Having been involved in the digital revolution since the early 1980s (Office Automation) and through the 1990s (the Paperless Office) and now into the 21st Century (Content Management) I have watched and participated as thousands of clients have, with all good intentions, tried to transform their enterprises into digitally-empowered entities.

Whereas there are many aspects and functions of any enterprise to transform, the high-level aspects are the customer experience, business processes and business models.

As a designer and purveyor of Enterprise Content Management Solutions, my involvement has usually been in the area of business processes, most specifically, Workflow, Electronic Records and Document Management (EDRMS), Email Management and Document Imaging. These are of course, now very old-fashioned terms and likely to be usurped in the near future but for now they are terms we have to work with.

To the layman, it must seem like an easy problem to solve; “work only with electronic documents and get rid of all paper.” Of course, it would be that simple if we lived in a vacuum, but we don’t. We have to interact with the world outside. We have to deal with other organizations, with local government and state government and federal government and banks that make us fill in forms online but then print, sign and mail them in. There is still a plethora of rules and regulations, many still mandating paper, that inhibit the digital transformation.

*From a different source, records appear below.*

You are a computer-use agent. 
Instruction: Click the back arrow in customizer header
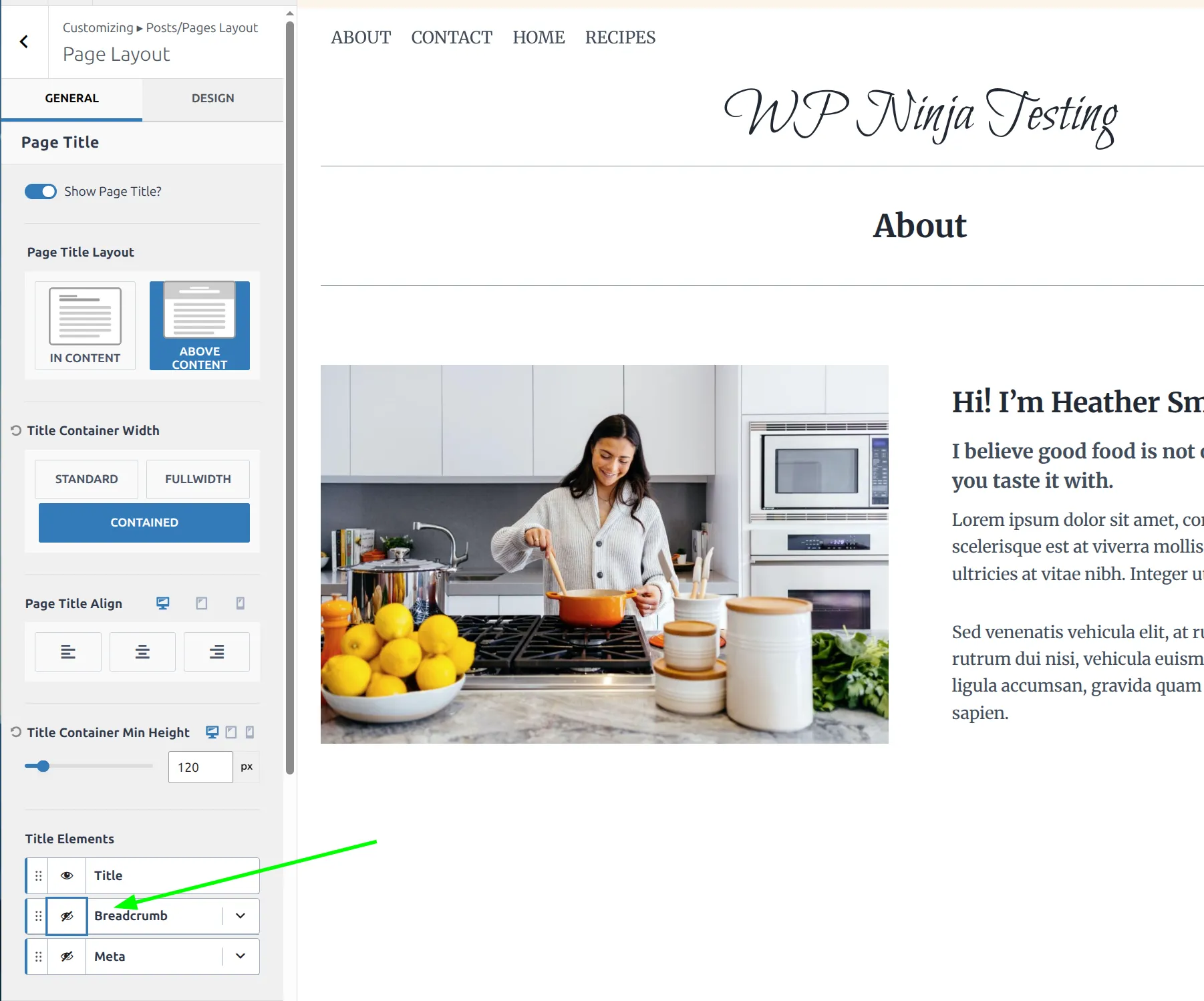point(24,42)
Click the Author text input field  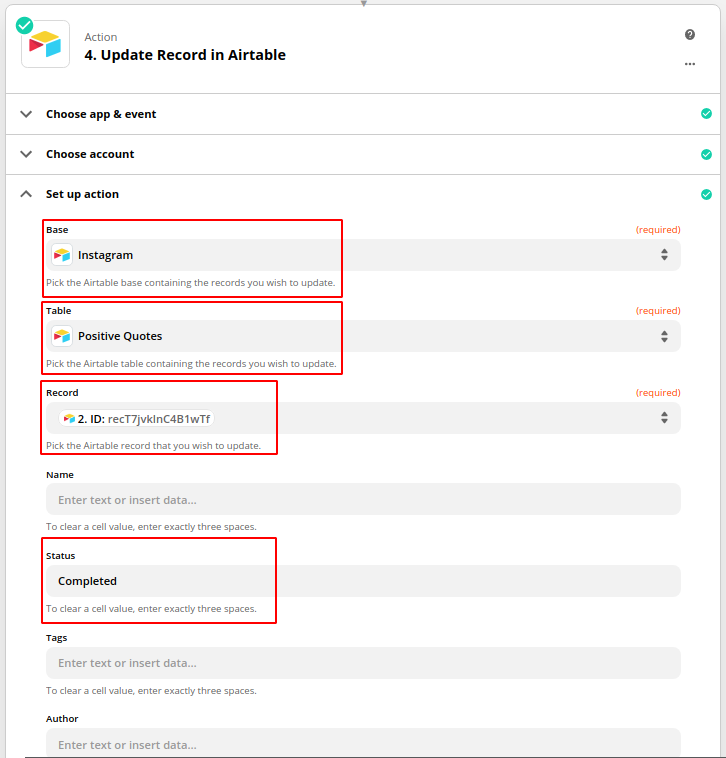[363, 743]
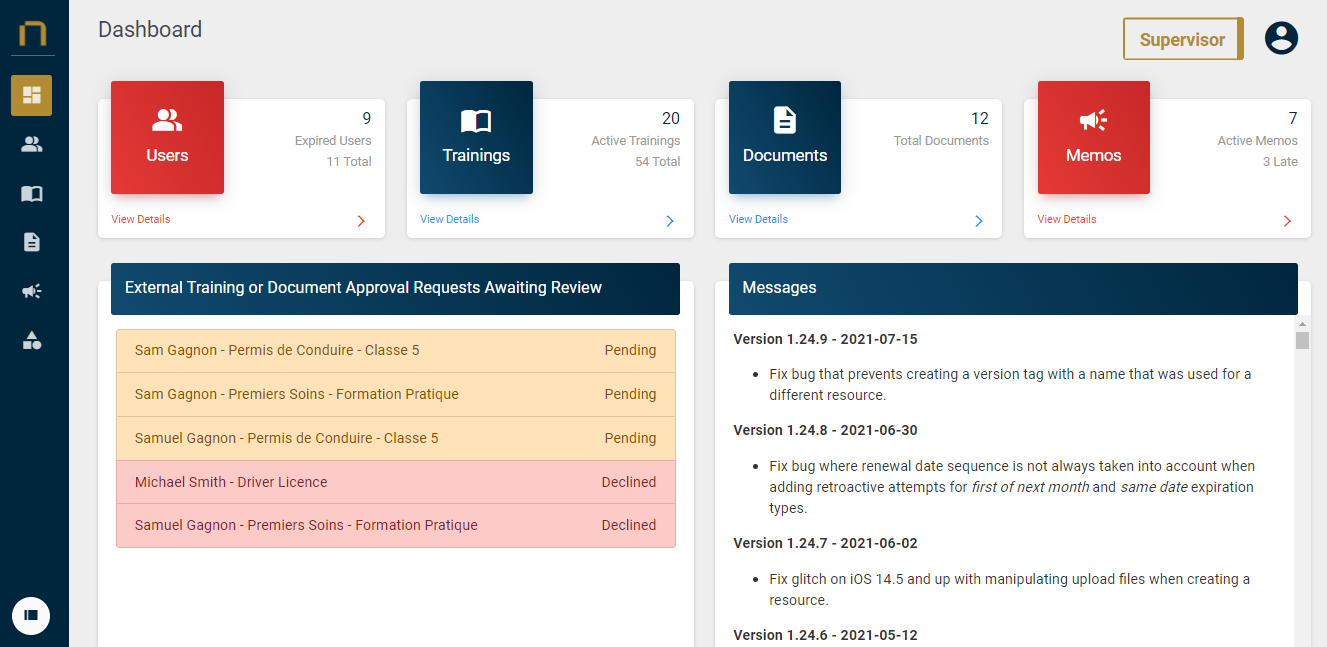The image size is (1327, 647).
Task: Expand the Trainings card details chevron
Action: tap(670, 221)
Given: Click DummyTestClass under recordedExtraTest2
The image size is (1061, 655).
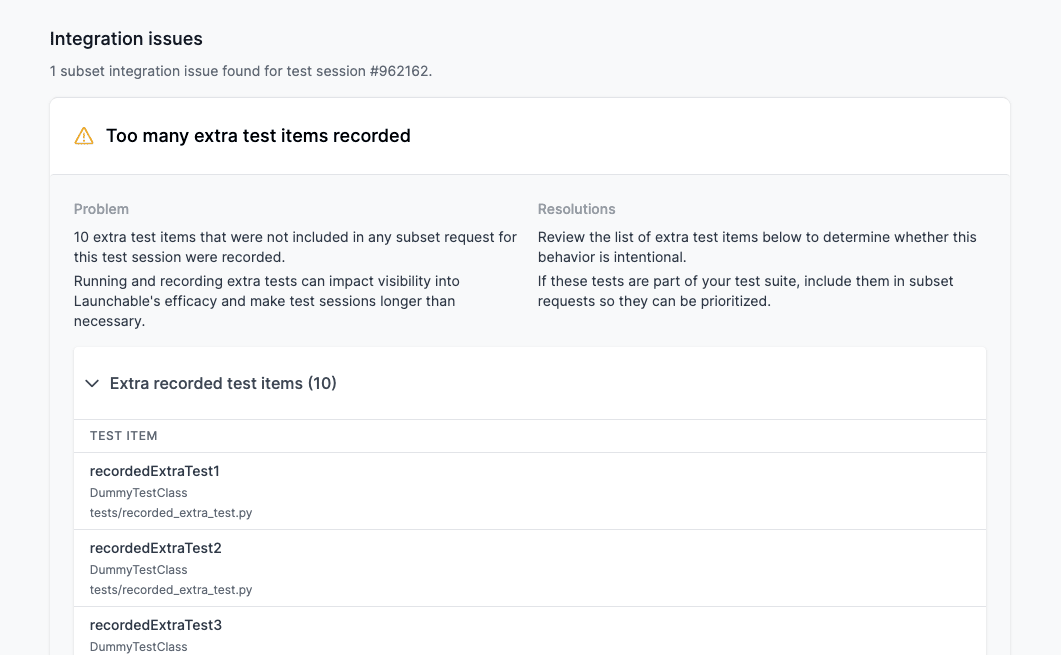Looking at the screenshot, I should [138, 570].
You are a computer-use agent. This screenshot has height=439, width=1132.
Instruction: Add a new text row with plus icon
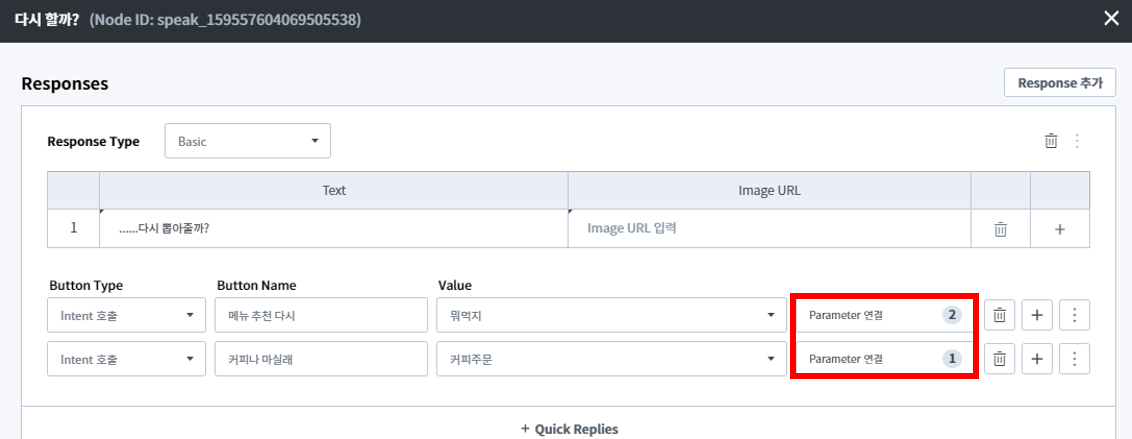1060,229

Of course, there is also a huge number of people who still prefer to work with paper. Even today, there is a lot of opposition to the digitization of records.

If we look back 30 years or so, we really struggled because, by today’s standards, the technology was massively expensive and patently inadequate for the task. Someone may well say the same thing about today’s technology 30 years hence, but from my perspective, we now have all the technology we need at affordable prices to digitally transform any business process.

Maybe not surprisingly, when I talk to clients today and examine their operations, I see many of the problems I saw 30 years ago. I see veritable mountains of paper; I see scores of manual processes crying out for automation.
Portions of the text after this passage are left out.